Founding Jefferson County Farmers & Neighbors, Inc. (JFAN) board member and president Jim Rubis announced his retirement from the JFAN Board of Directors effective October 1. Rubis is stepping down after nine years of dedicated service to the Jefferson County community in which he was instrumental in establishing JFAN as an effective resource for protecting Jefferson County’s quality of life from the proliferation of factory farms.
Rubis was sought out for the board during JFAN’s formation in 2005. His earlier 33-year tenure as director of the Fairfield Public library combined with his farming experience and community service made him an ideal candidate to reach out to a broad spectrum of the Jefferson County community. Rubis gracefully stepped into the role and served as a bridge to many diverse community groups.
Rubis was especially effective in helping to keep the channels of communication open between CAFO owners and neighbors. “I feel really good about that,” he says. “That helped to create an awareness in some CAFO owners about how their confinement would impact neighbors. It helped to site some CAFOs away from concerned neighbors.”
“Jim had a real feeling for the community-at-large.
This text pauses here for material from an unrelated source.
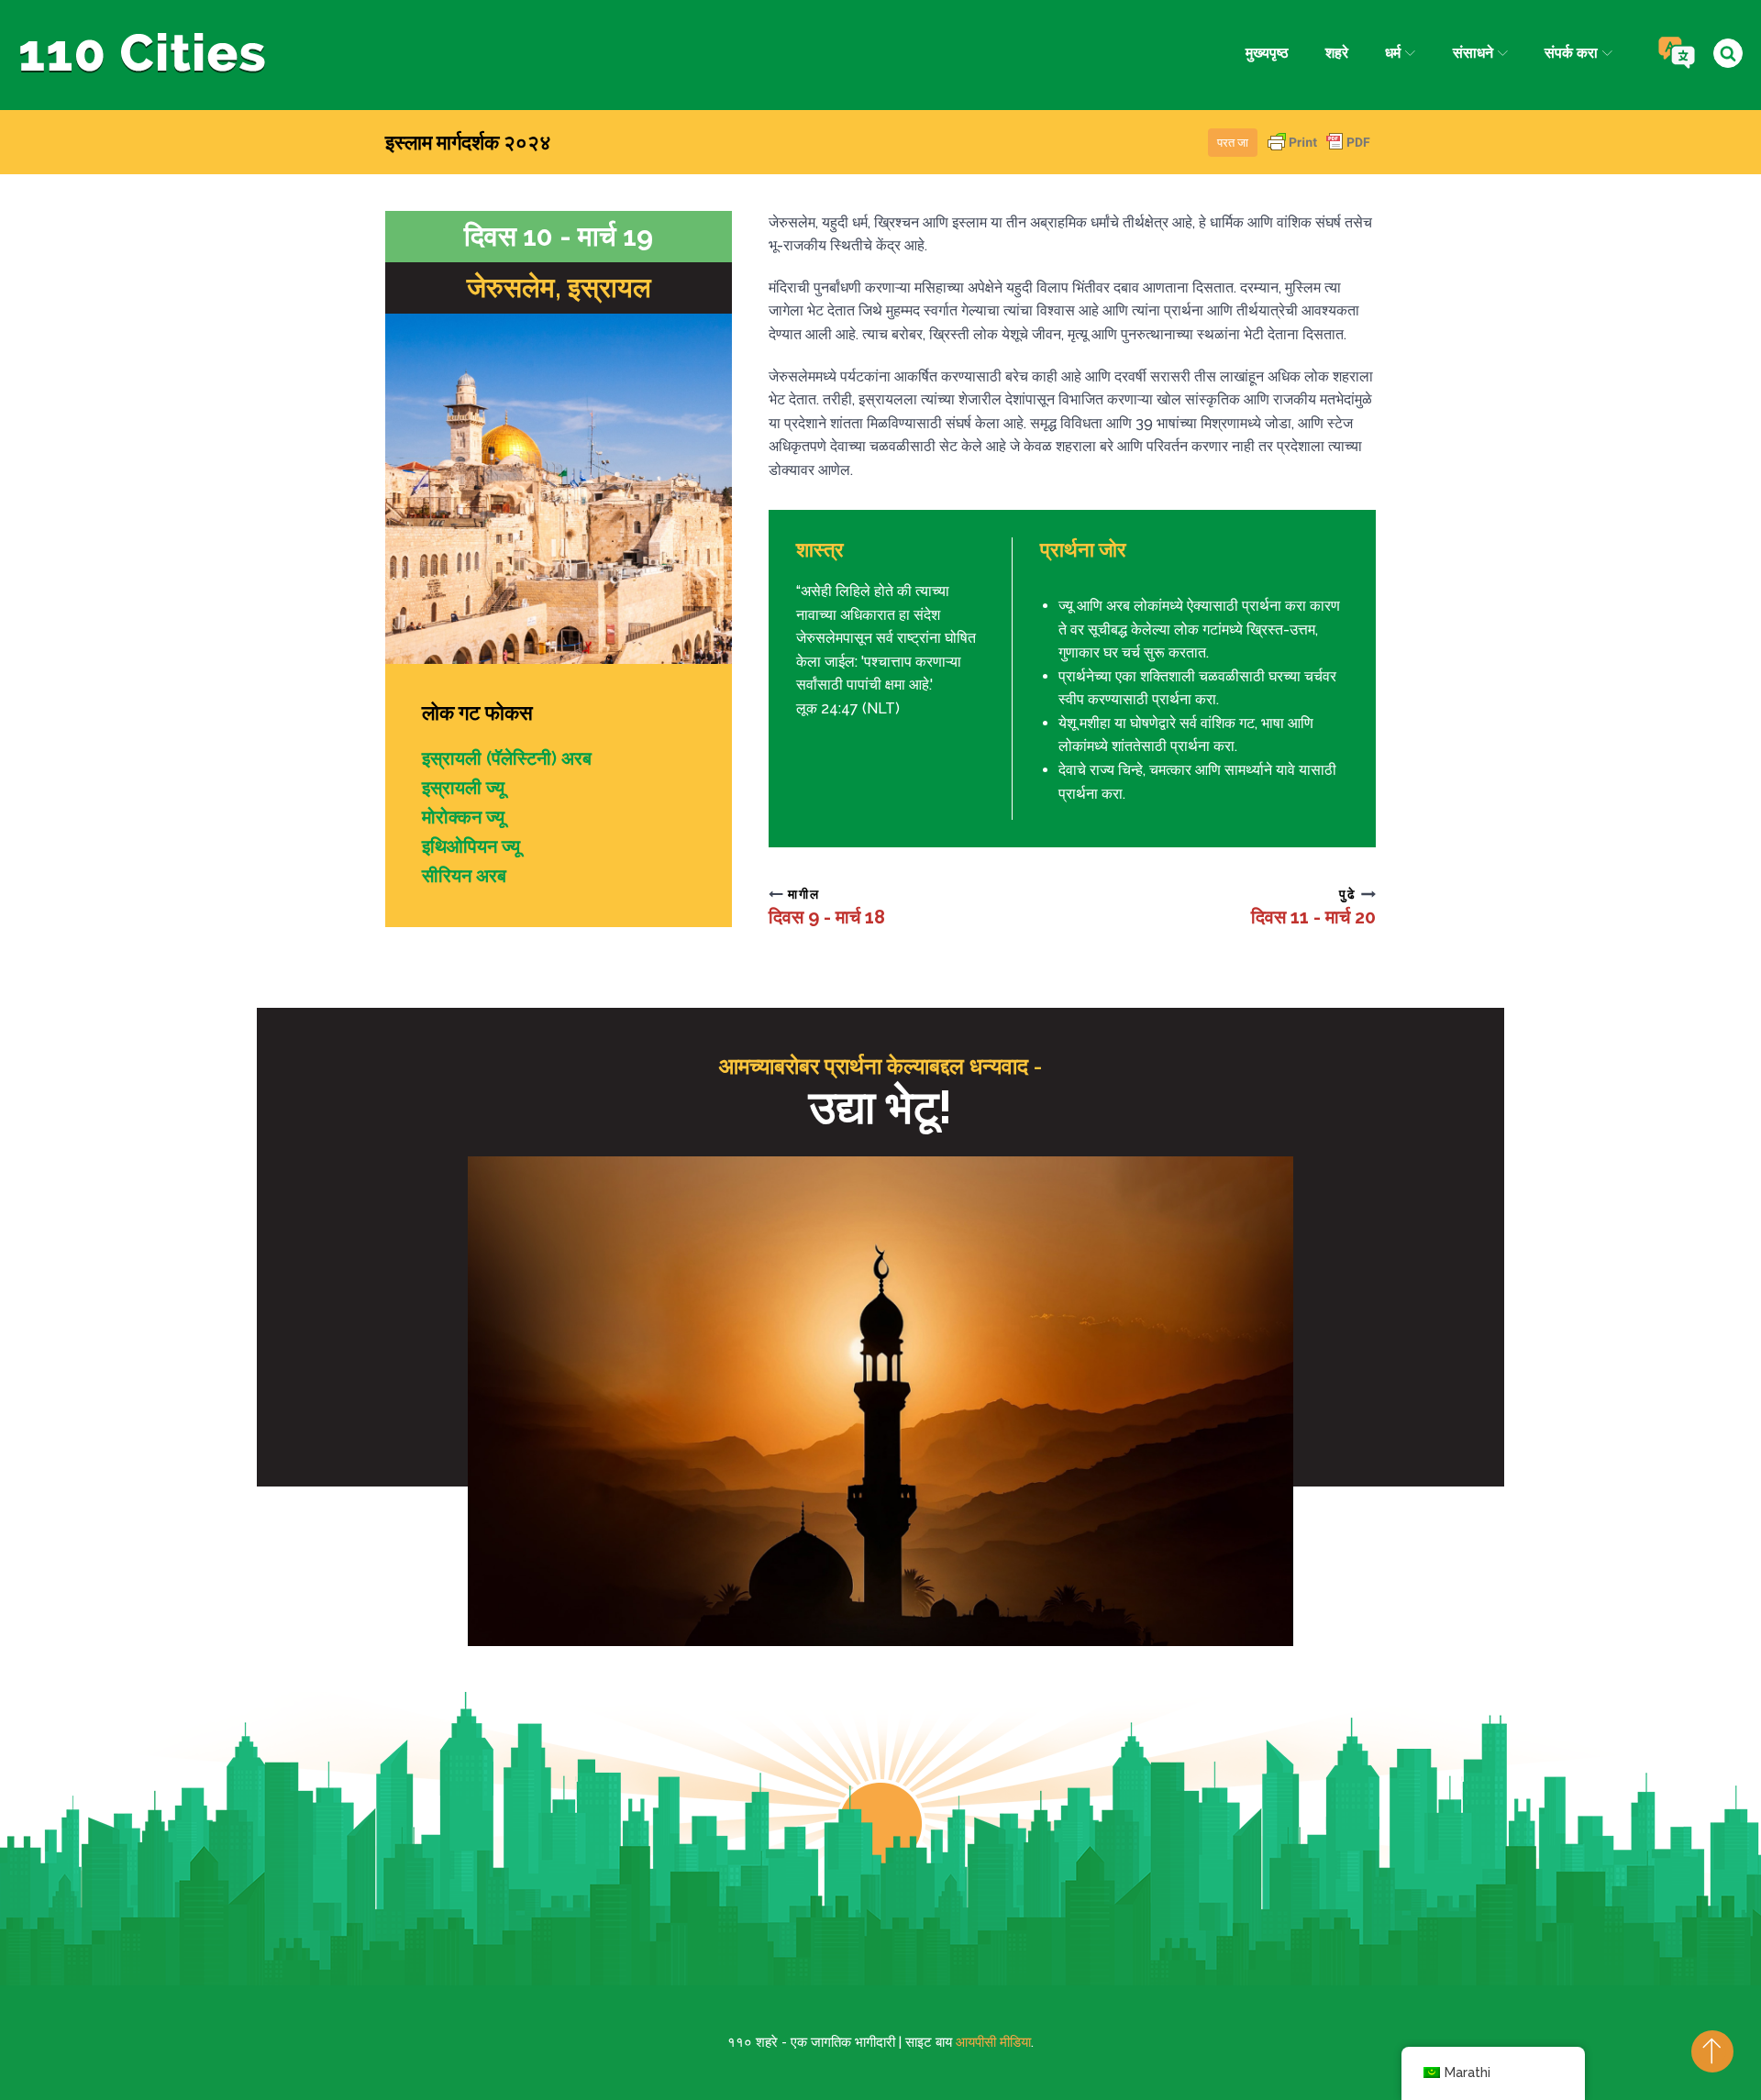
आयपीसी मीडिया (993, 2042)
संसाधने (1473, 52)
I deeply valued his perspectives,” says JFAN Executive Director Diane Rosenberg.
Despite his retirement, Rubis will remain connected with JFAN as its first Emeritus Board member. “The entire board is extremely pleased that Jim has agreed to accept this position so JFAN doesn’t lose the benefit of his experience and wisdom,” says JFAN legal counsel, and incoming president David E. Sykes.
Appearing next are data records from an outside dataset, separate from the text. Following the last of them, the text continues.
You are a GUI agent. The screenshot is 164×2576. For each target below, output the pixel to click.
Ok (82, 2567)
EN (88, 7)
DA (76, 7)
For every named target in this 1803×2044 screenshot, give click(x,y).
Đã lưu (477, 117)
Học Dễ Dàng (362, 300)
“I’m not leaving JFAN behind,” Rubis says. “I still care about it, and I’ll still be involved, just not on a daily basis.”
With the serious CAFO threat menacing Southeast Iowa – nine new CAFOs were proposed in Jefferson County this year alone – the JFAN Board unanimously elected Fairfield attorney David E. Sykes to succeed Rubis as JFAN president, signaling a harder line JFAN will take in the fight to protect Jefferson County.
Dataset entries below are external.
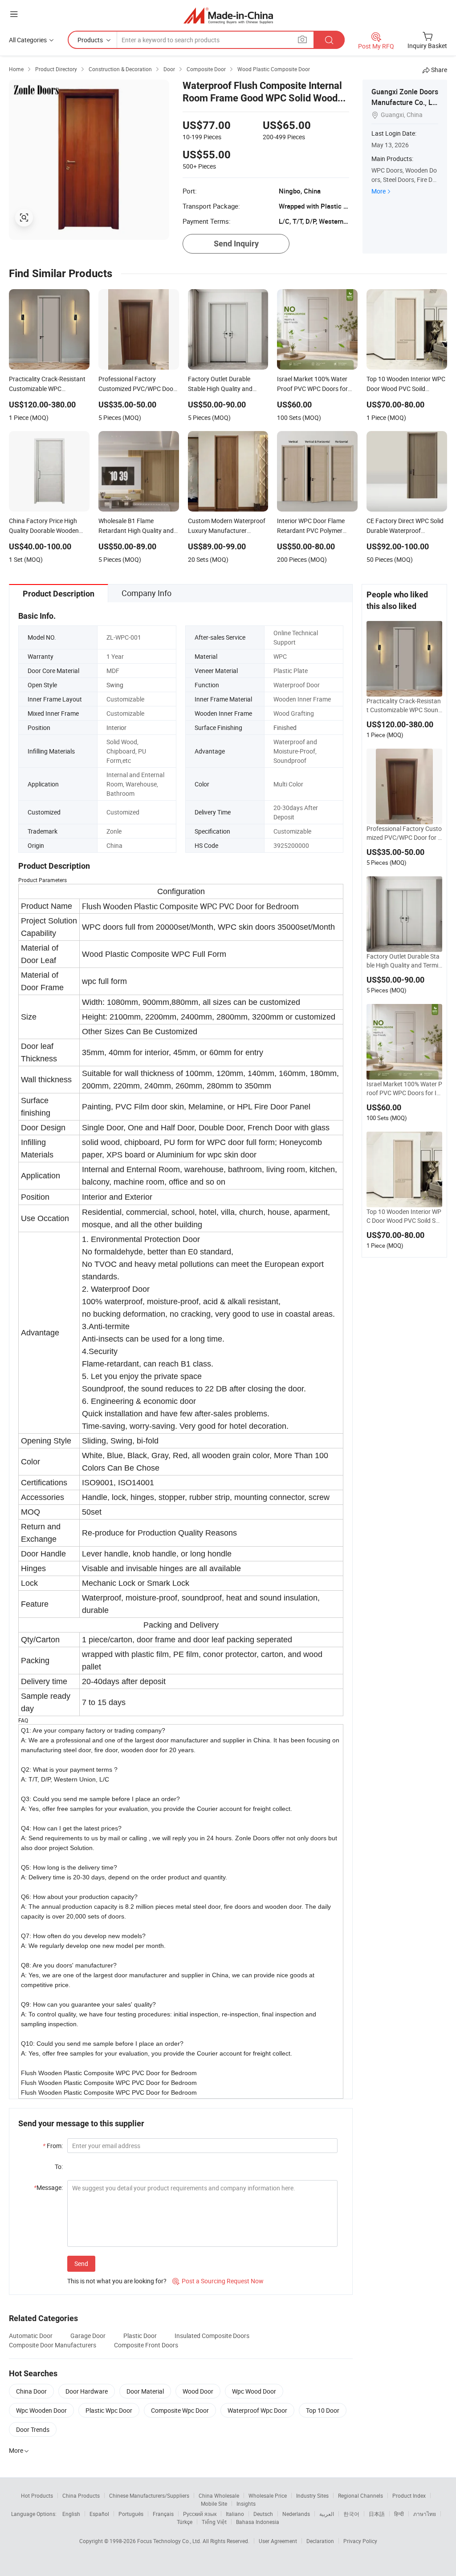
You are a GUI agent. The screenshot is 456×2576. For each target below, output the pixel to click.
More (378, 191)
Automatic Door (31, 2335)
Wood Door (198, 2391)
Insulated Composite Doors (212, 2335)
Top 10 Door (322, 2410)
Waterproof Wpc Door (257, 2410)
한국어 (351, 2513)
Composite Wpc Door (180, 2410)
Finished (285, 727)
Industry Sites (312, 2495)
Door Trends (32, 2429)
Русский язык (199, 2513)
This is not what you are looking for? (117, 2281)
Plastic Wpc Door (109, 2410)
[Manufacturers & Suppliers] (228, 15)
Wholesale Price (267, 2495)
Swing (114, 685)
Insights (246, 2503)
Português (130, 2513)
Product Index (409, 2495)
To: (59, 2166)
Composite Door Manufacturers (52, 2345)
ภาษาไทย (424, 2513)
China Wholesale (219, 2495)
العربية (326, 2513)
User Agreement (278, 2540)
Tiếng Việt (214, 2521)
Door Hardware (86, 2391)
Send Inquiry (236, 243)
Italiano (235, 2513)
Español (99, 2513)
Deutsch (263, 2513)
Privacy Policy (360, 2540)
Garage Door (88, 2335)
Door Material (145, 2391)
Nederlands (296, 2513)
Sykes says he wishes to work closely with JFAN’s executive director to expand JFAN’s activities to create an even stronger and more active JFAN. Five new board members representing the farming, rural, residential, and business communities have been added to further strengthen JFAN’s outreach.
“I am one of the more active attorneys fighting CAFOs in Iowa at this time, along with my legal associates Charlie Speer and Richard Middleton. My litigation activities on behalf of my rural clients and communities should send a message that JFAN will now take a stronger approach to protecting Jefferson County and our nearby sister counties, from infringing CAFOs” says Sykes.
Education is essential in fighting CAFOs, he adds, and JFAN must continue to empower people by helping them understand the CAFO problem.
“CAFO operators and their corporate suppliers (Integrators) are attempting to present themselves as modern “family farmers.” But in reality, CAFO operators and their corporate Integrators over the past 20 years or so have eliminated 95% of independent traditional family farms that used to be an integral part of our local community. Agribusiness is rewriting what it means to be a farmer and is attempting to sell this concept to consumers and the public. Unlike the family farms that existed for hundreds of years in harmony with the land, we now have the problems CAFOs present.
“We have to educate the public about this deceptive advertising approach being taken by industrial agriculture. It will take courage and fortitude to stand up to the “new” industrial agricultural model to save the soul of Iowa,” says Sykes. “JFAN is gearing up to meet that challenge to the best of its ability.”
Sykes is an Iowa general practice attorney and founding JFAN board member. He’s represented Iowans fighting CAFOs for the last five years including plaintiffs of the Pleasant Plain lawsuit. In 2010, that lawsuit settled out of court to the satisfaction of its plaintiffs. Last spring, Sykes formed an Iowa legal team with nationally renowned environmental attorneys Charlie Speer from Kansas City, Missouri and Richard Middleton from Savannah, Georgia to take CAFO cases on a contingency fee basis.
Sykes is licensed to practice law in all Iowa state and federal courts and is a member of the Iowa Bar Association. Earlier this year, the Humane Society of the United States retained him as Iowa counsel in its case against Maschhoff Pork concerning their manure spill in Keosauqua in violation of the Clean Water Act.
The new JFAN president is also co-founder of Noah’s Ark Animal Foundation and is currently president and chairman of the board. Sykes has resided in Jefferson County since 1983.